Stated problem: Render this sentence from the news excerpt about early U.S. election results in Spanish: "Historically Guam has correctly predicted the winner of America's presidential elections for the past 30 years."

Text excerpt:

--- Begin ---

As every year, the first ballots were counted shortly after midnight in the tiny hamlets of Dixville Notch, Hart’s Location and Millsfield, New Hampshire.

In Dixville Notch, Clinton won double the amount of votes garnered by Trump, 4-2. The tiny hamlet is seen as a harbinger of things to come in America’s elections, and has been a predictor of the election outcomes since 1984.

In Hart’s Location, Clinton won 17 votes, Trump won 14, Gary Johnson won 3 and Bernie Sanders and John Kasich were both write-ins.

But in Millsfield, Trump won 16 votes, four times more than Clinton, who won only 4, and Bernie Sanders again was a write-in.

So in the first three hamlets of New Hampshire, Trump beat Clinton, 32-25.

In the tiny island of Guam, a U.S. territory, Clinton won a “straw poll” taken 15 hours ahead of Eastern Standard Time.

Historically Guam has correctly predicted the winner of America’s presidential elections for the past 30 years.

The “straw poll” is taken because Guam does not vote in the U.S. elections since it has no representation in the Electoral College, even though all of its voters are American citizens. Nevertheless, the island’s pick is seen as predictive of the U.S. electoral outcome.

On Guam, Clinton won 71.63 percent of the vote. Donald Trump received 24.16 percent, and Socialist candidate Soltysik, the third-party candidate on the ballot, received 4.22 percent.

The Trump team is also preparing for legal challenges they may want to file after the polls have closed.

In Nevada, attorneys for the Trump campaign filed legal briefs Monday night, asking for relief in case “the election of presidential electors from the State of Nevada is contested,” CNN reported.

--- End ---

Available data:
--- Begin ---

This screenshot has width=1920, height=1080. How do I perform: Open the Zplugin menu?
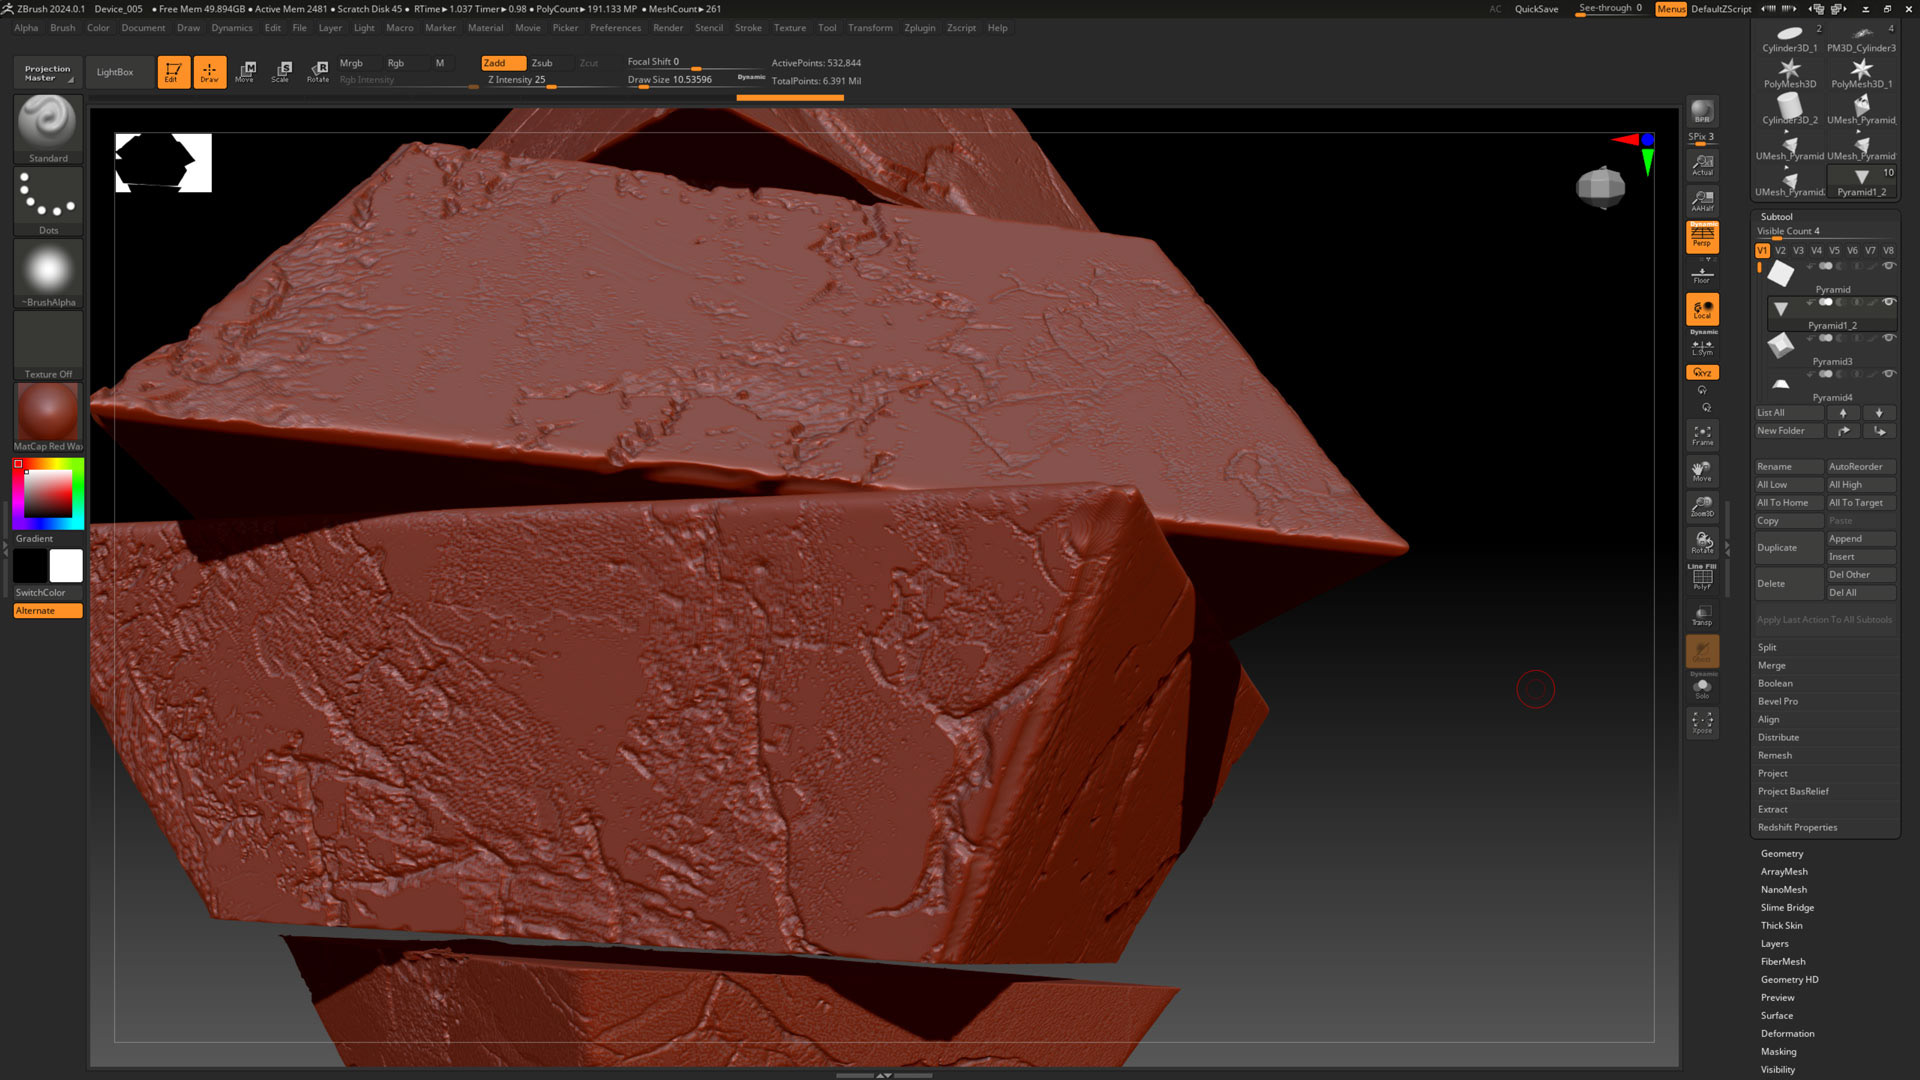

--- End ---

Full output: Históricamente, Guam ha predicho correctamente al ganador de las elecciones presidenciales de Estados Unidos durante los últimos 30 años.